**Description of the task**
Please write every entry out again, exactly as it reads below.
═════ Available data
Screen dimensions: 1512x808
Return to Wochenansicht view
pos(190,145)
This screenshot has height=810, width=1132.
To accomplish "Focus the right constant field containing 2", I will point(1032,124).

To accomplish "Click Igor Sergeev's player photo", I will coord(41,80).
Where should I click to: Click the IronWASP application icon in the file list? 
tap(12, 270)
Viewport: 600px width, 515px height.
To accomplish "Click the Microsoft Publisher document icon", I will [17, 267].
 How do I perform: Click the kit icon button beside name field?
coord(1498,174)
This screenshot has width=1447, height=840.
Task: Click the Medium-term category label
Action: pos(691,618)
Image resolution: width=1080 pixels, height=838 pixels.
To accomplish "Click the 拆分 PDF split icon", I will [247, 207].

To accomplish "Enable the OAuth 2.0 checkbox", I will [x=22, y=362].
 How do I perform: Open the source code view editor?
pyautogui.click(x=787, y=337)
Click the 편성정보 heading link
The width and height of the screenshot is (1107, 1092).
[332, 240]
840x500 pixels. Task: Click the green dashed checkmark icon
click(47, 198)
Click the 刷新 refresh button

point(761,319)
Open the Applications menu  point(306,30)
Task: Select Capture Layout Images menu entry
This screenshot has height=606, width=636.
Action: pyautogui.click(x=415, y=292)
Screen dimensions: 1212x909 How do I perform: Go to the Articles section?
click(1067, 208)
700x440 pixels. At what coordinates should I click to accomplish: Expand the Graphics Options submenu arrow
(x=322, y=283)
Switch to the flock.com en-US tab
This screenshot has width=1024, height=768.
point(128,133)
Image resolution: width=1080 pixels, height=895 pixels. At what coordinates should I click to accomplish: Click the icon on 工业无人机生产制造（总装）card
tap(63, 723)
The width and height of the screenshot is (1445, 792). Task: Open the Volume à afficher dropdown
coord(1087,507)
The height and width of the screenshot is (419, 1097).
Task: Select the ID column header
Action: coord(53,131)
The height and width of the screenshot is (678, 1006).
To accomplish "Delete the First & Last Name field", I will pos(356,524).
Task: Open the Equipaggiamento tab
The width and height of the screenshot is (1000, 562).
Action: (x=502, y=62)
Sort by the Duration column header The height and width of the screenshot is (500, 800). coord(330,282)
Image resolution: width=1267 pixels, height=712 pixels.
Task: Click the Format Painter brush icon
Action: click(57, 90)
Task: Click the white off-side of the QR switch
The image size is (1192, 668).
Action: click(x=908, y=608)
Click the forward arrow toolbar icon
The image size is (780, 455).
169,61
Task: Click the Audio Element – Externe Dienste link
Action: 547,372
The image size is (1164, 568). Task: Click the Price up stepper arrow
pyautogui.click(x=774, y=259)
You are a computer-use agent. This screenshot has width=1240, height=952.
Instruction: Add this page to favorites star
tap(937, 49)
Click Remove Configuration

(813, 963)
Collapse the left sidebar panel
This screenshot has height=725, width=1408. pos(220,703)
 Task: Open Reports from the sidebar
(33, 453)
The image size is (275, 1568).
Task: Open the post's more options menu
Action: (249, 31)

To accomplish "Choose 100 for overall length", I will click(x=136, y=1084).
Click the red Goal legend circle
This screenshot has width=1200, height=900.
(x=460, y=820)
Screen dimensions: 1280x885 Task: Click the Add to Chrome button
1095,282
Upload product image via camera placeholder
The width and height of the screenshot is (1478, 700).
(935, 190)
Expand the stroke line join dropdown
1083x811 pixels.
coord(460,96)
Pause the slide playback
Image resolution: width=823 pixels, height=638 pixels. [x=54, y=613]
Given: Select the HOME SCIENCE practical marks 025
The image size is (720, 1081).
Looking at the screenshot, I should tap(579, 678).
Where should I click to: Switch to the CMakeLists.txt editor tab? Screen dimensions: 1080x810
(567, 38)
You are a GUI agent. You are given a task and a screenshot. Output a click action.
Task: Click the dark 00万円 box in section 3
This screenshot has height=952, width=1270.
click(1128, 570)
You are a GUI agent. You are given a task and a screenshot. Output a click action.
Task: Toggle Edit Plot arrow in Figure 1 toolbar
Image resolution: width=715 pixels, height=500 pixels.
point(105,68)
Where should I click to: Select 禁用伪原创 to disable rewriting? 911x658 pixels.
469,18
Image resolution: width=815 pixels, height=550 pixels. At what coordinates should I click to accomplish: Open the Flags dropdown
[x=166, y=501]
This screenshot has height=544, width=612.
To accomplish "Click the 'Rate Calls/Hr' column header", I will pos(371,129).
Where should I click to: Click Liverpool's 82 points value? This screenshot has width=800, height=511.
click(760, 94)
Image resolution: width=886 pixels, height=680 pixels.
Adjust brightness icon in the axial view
══════════
**Answer to this task**
Screen dimensions: 1512x808
Return to Wochenansicht view
pos(190,145)
This screenshot has height=810, width=1132.
To accomplish "Focus the right constant field containing 2", I will point(1032,124).

To accomplish "Click Igor Sergeev's player photo", I will coord(41,80).
Where should I click to: Click the IronWASP application icon in the file list? 
tap(12, 270)
Viewport: 600px width, 515px height.
To accomplish "Click the Microsoft Publisher document icon", I will [17, 267].
 How do I perform: Click the kit icon button beside name field?
coord(1498,174)
This screenshot has width=1447, height=840.
Task: Click the Medium-term category label
Action: pos(691,618)
Image resolution: width=1080 pixels, height=838 pixels.
To accomplish "Click the 拆分 PDF split icon", I will [247, 207].

To accomplish "Enable the OAuth 2.0 checkbox", I will [x=22, y=362].
 How do I perform: Open the source code view editor?
pyautogui.click(x=787, y=337)
Click the 편성정보 heading link
The width and height of the screenshot is (1107, 1092).
[332, 240]
840x500 pixels. Task: Click the green dashed checkmark icon
click(47, 198)
Click the 刷新 refresh button

point(761,319)
Open the Applications menu  point(306,30)
Task: Select Capture Layout Images menu entry
This screenshot has height=606, width=636.
Action: pyautogui.click(x=415, y=292)
Screen dimensions: 1212x909 How do I perform: Go to the Articles section?
click(1067, 208)
700x440 pixels. At what coordinates should I click to accomplish: Expand the Graphics Options submenu arrow
(x=322, y=283)
Switch to the flock.com en-US tab
This screenshot has width=1024, height=768.
point(128,133)
Image resolution: width=1080 pixels, height=895 pixels. At what coordinates should I click to accomplish: Click the icon on 工业无人机生产制造（总装）card
tap(63, 723)
The width and height of the screenshot is (1445, 792). Task: Open the Volume à afficher dropdown
coord(1087,507)
The height and width of the screenshot is (419, 1097).
Task: Select the ID column header
Action: coord(53,131)
The height and width of the screenshot is (678, 1006).
To accomplish "Delete the First & Last Name field", I will pos(356,524).
Task: Open the Equipaggiamento tab
The width and height of the screenshot is (1000, 562).
Action: (x=502, y=62)
Sort by the Duration column header The height and width of the screenshot is (500, 800). coord(330,282)
Image resolution: width=1267 pixels, height=712 pixels.
Task: Click the Format Painter brush icon
Action: click(57, 90)
Task: Click the white off-side of the QR switch
The image size is (1192, 668).
Action: click(x=908, y=608)
Click the forward arrow toolbar icon
The image size is (780, 455).
169,61
Task: Click the Audio Element – Externe Dienste link
Action: 547,372
The image size is (1164, 568). Task: Click the Price up stepper arrow
pyautogui.click(x=774, y=259)
You are a computer-use agent. This screenshot has width=1240, height=952.
Instruction: Add this page to favorites star
tap(937, 49)
Click Remove Configuration

(813, 963)
Collapse the left sidebar panel
This screenshot has height=725, width=1408. pos(220,703)
 Task: Open Reports from the sidebar
(33, 453)
The image size is (275, 1568).
Task: Open the post's more options menu
Action: (249, 31)

To accomplish "Choose 100 for overall length", I will click(x=136, y=1084).
Click the red Goal legend circle
This screenshot has width=1200, height=900.
(x=460, y=820)
Screen dimensions: 1280x885 Task: Click the Add to Chrome button
1095,282
Upload product image via camera placeholder
The width and height of the screenshot is (1478, 700).
(935, 190)
Expand the stroke line join dropdown
1083x811 pixels.
coord(460,96)
Pause the slide playback
Image resolution: width=823 pixels, height=638 pixels. [x=54, y=613]
Given: Select the HOME SCIENCE practical marks 025
The image size is (720, 1081).
Looking at the screenshot, I should tap(579, 678).
Where should I click to: Switch to the CMakeLists.txt editor tab? Screen dimensions: 1080x810
(567, 38)
You are a GUI agent. You are given a task and a screenshot. Output a click action.
Task: Click the dark 00万円 box in section 3
This screenshot has height=952, width=1270.
click(1128, 570)
You are a GUI agent. You are given a task and a screenshot. Output a click action.
Task: Toggle Edit Plot arrow in Figure 1 toolbar
Image resolution: width=715 pixels, height=500 pixels.
point(105,68)
Where should I click to: Select 禁用伪原创 to disable rewriting? 911x658 pixels.
469,18
Image resolution: width=815 pixels, height=550 pixels. At what coordinates should I click to accomplish: Open the Flags dropdown
[x=166, y=501]
This screenshot has height=544, width=612.
To accomplish "Click the 'Rate Calls/Hr' column header", I will pos(371,129).
Where should I click to: Click Liverpool's 82 points value? This screenshot has width=800, height=511.
click(760, 94)
Image resolution: width=886 pixels, height=680 pixels.
Adjust brightness icon in the axial view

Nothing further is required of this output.